Blog do Dr. André Mansur

Bancária será indenizada por intervalo de 15 minutos não concedido pela empresa

Escrito por Patricia Sales em 14 de fevereiro de 2018

bancaria-sera-indenizada-por-intervalo-de-15-minutos-nao-concedido-pela-empresa

A 20ª Vara do Trabalho de Brasília reafirmou o entendimento de que o artigo 384 da Consolidação das Leis do Trabalho (CLT), que prevê que o intervalo de 15 minutos destinado às mulheres antes do início de jornada extraordinária de trabalho, foi admitido pela Constituição Federal de 1988.

A reclamante, uma gerente de relacionamento de uma filial bancária, cujo horário de trabalho era constantemente prorrogado, sem que lhe fosse concedido, pela empresa, o intervalo de 15 minutos, requereu o pagamento de 15 minutos diários, como trabalho extraordinário.

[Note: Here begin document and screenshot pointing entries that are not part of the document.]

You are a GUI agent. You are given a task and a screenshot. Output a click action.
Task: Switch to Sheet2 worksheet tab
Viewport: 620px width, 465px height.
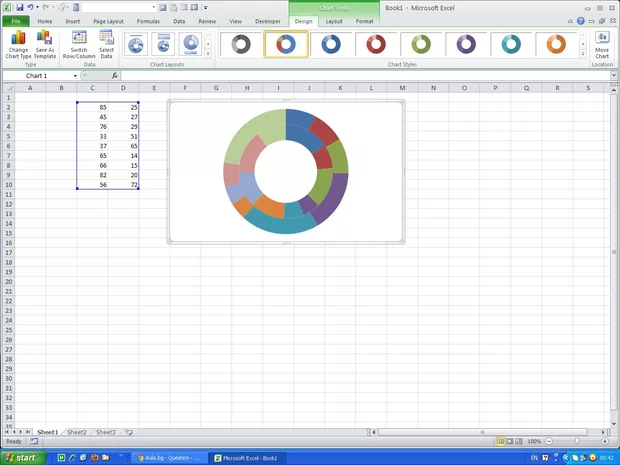pos(76,432)
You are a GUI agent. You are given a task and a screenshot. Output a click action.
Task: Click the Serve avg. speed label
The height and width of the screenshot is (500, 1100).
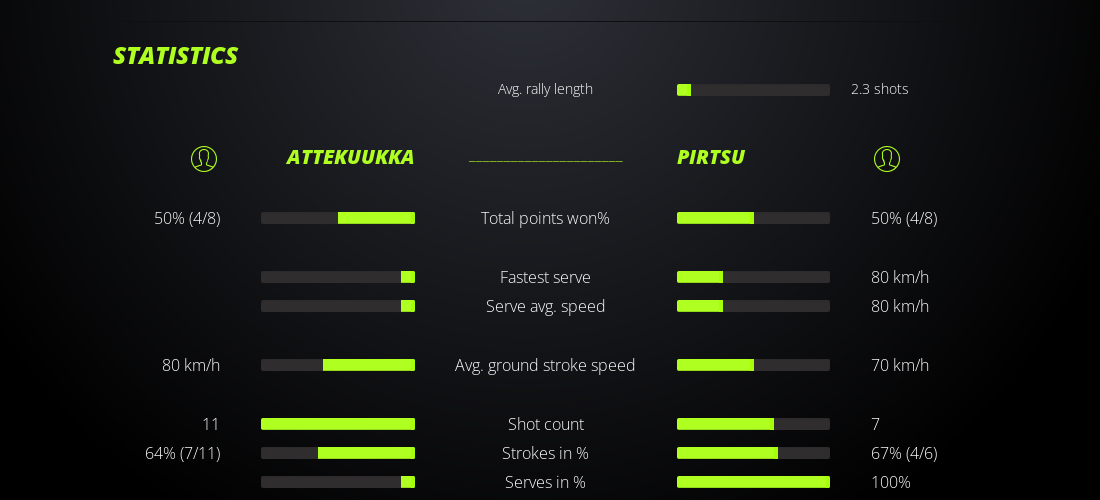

Na contestação, a empresa alegou que, segundo o seu entendimento, o artigo em questão não teria sido recepcionado pela Constituição Federal de 1988, sendo indevido.

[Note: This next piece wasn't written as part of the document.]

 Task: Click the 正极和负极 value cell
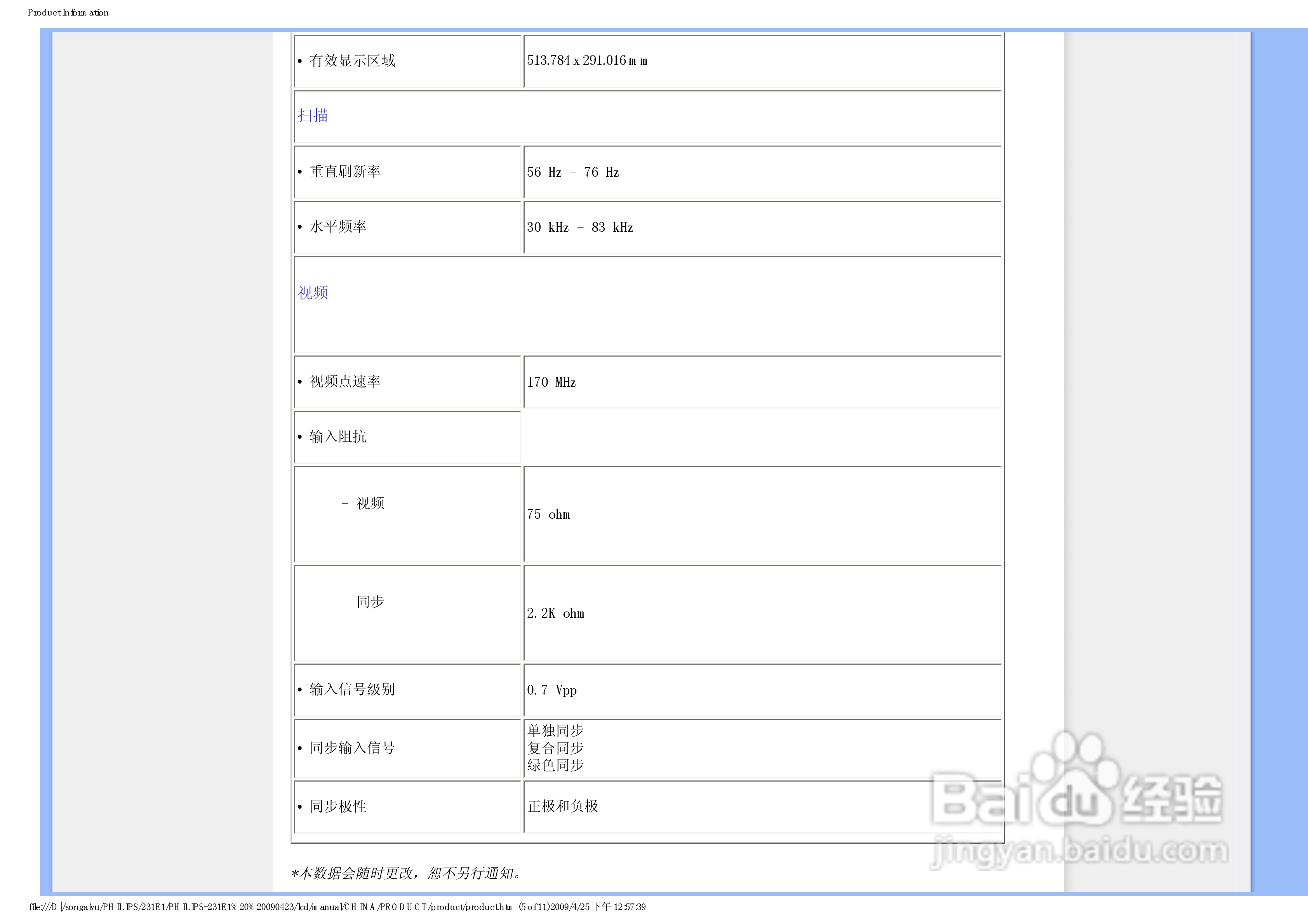562,807
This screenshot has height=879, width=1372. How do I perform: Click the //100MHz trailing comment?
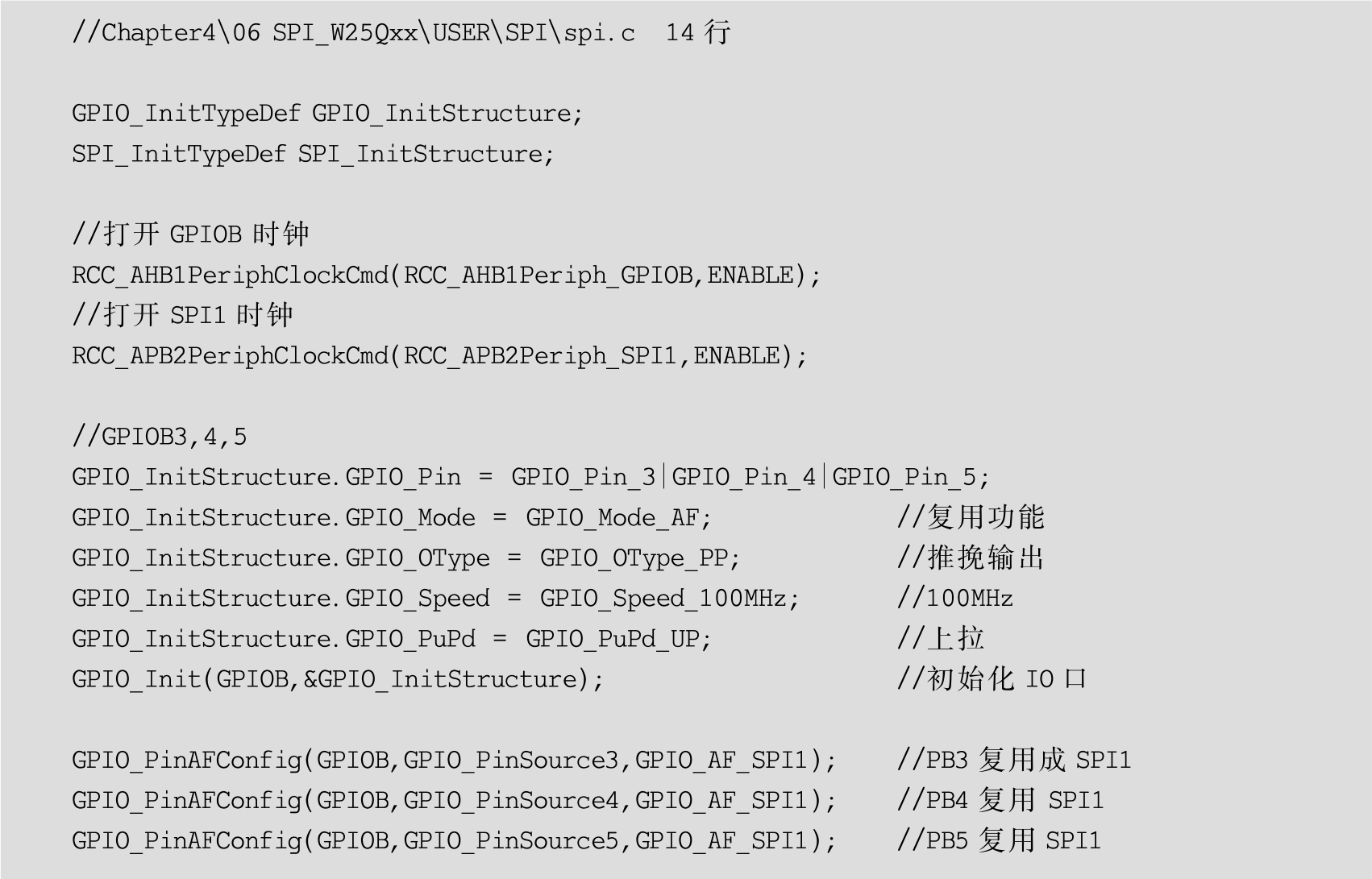click(955, 599)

De acordo com a juíza, Júnia Marise Lana Martinelli, esse intervalo é de natureza especial, tendo sido projetado levando-se em conta as distinções fisiológicas e psicológicas existentes entre homens e mulheres, que justificam a proteção diferenciada ao trabalho destas.

A magistrada esclareceu que tal dispositivo faz parte de jurisprudência consagrada no Tribunal Superior do Trabalho (TST), tendo sido adotado pela nova ordem constitucional.

Assim, foi julgado procedente o pedido da reclamante e a instituição bancária condenada a pagar o equivalente a 15 minutos por dia de trabalho, como extra, durante o período não prescrito do contrato de trabalho, com reflexos em repouso semanal remunerado, incluindo sábados, domingos e feriados, de acordo com as convenções coletivas e trabalho, cláusula 8ª, além de aviso prévio, 13º salários, férias acrescidas do terço constitucional, FGTS e multa de 40%.